Das von Europa angestrebte Gleichgewicht scheint daher eine Zerstörung der Hamas zu sein, die es vermeidet, Hass zu säen und zu einem neuen Teufelskreis der Gewalt zu führen. Die Staats- und Regierungschefs der EU mischten ihre Solidarität daher mit dem Rat, Zurückhaltung und Menschlichkeit zu zeigen.
„Zivile Opfer und eine regionale Eskalation müssen vermieden werden“, schrieb der niederländische Premierminister Mark Rutte nach einem Treffen mit Netanjahu auf X, ehemals Twitter. „Dies erfordert Zurückhaltung seitens Israels bei der Anwendung von Gewalt. »

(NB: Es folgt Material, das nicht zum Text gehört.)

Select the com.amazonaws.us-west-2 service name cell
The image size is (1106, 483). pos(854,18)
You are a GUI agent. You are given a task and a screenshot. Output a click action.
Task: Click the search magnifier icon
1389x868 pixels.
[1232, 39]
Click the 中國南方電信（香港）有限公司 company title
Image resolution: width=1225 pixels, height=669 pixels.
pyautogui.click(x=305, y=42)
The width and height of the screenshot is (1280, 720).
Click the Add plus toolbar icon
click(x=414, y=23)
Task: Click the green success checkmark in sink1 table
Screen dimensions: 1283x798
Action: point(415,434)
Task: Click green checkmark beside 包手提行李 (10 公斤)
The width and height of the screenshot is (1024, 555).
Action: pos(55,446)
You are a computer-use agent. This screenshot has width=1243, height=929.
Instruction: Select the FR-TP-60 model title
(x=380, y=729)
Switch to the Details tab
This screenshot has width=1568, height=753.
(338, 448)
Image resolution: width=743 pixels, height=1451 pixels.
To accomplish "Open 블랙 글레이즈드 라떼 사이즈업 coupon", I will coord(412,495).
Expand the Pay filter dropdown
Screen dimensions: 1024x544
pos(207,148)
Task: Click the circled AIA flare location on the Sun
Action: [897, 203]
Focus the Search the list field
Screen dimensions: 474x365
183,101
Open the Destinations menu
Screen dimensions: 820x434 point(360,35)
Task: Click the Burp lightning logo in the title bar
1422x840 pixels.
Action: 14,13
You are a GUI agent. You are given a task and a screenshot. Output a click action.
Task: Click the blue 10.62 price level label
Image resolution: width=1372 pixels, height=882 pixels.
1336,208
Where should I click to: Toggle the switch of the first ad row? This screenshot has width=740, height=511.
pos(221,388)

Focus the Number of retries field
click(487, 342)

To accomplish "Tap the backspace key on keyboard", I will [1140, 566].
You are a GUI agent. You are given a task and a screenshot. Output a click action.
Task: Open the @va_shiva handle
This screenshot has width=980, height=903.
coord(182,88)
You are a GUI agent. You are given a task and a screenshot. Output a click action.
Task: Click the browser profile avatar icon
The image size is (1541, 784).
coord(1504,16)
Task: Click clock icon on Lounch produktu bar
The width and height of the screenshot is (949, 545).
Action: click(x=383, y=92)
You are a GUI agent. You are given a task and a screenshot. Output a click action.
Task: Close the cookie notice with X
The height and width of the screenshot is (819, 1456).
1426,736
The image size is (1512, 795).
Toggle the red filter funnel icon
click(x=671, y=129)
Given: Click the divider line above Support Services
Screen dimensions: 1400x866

Die Niederlande und das Vereinigte Königreich haben zu „humanitären Pausen“ aufgerufen, um Medikamente, Lebensmittel und Treibstoff in den Gazastreifen zu lassen, wo den Krankenhäusern Berichten zufolge die Vorräte ausgehen.
Der EU-Außenbeauftragte Josep Borrell hat eine Kriegspause gefordert, um humanitäre Hilfe für Gaza zu ermöglichen.
In die Zukunft schauen
Israel hat einigen Hilfslastwagen die Durchfahrt über den Grenzübergang Rafah nach Ägypten gestattet, doch das Gesundheitsministerium des Gazastreifens und internationale humanitäre Gruppen sagen, dass Wasser und andere Grundbedürfnisse nicht gedeckt werden.
Auch die USA, traditionell Israels stärkster Verbündeter, riefen zur Zurückhaltung auf.
US-Präsident Joe Biden sagte bei einem Besuch am 18. Oktober, er habe „die israelische Regierung davor gewarnt, sich von der Wut blenden zu lassen“.
„Nach dem 11. September waren wir in den Vereinigten Staaten wütend. Und während wir Gerechtigkeit suchten und erlangten, machten wir auch Fehler“, sagte Biden.
Optimisten sehen in dieser Krise eine Chance für die internationale Gemeinschaft, eine konstruktivere Rolle zu spielen.
Die Welt, sagte Tziamparis, könnte eine Chance haben, Gaza mit „mehr Demokratie, mehr Rechten, mehr Wachstum“ wieder aufzubauen und gleichzeitig Sicherheitsgarantien für Israel zu gewährleisten.
Die Staats- und Regierungschefs der EU scheinen zu erkennen, dass israelische und palästinensische Staats- und Regierungschefs unabhängig vom Ausgang des Krieges nach seinem Ende zusammensitzen müssen, damit die Verhandlungen koexistieren können.
Der französische Präsident Emmanuel Macron sagte, der Kampf gegen die Hamas „muss gnadenlos, aber nicht ohne Regeln erfolgen“ und bekräftigte die Notwendigkeit einer Zwei-Staaten-Lösung. Rutte auch. „Frieden und Sicherheit für Israelis und Palästinenser sind nur möglich, wenn die Aussichten auf einen palästinensischen Staat neben einem sicheren Israel erneuert werden“, schrieb er auf X.
Es könnte bald klar werden, ob Netanyahu ihre Botschaften beherzigt.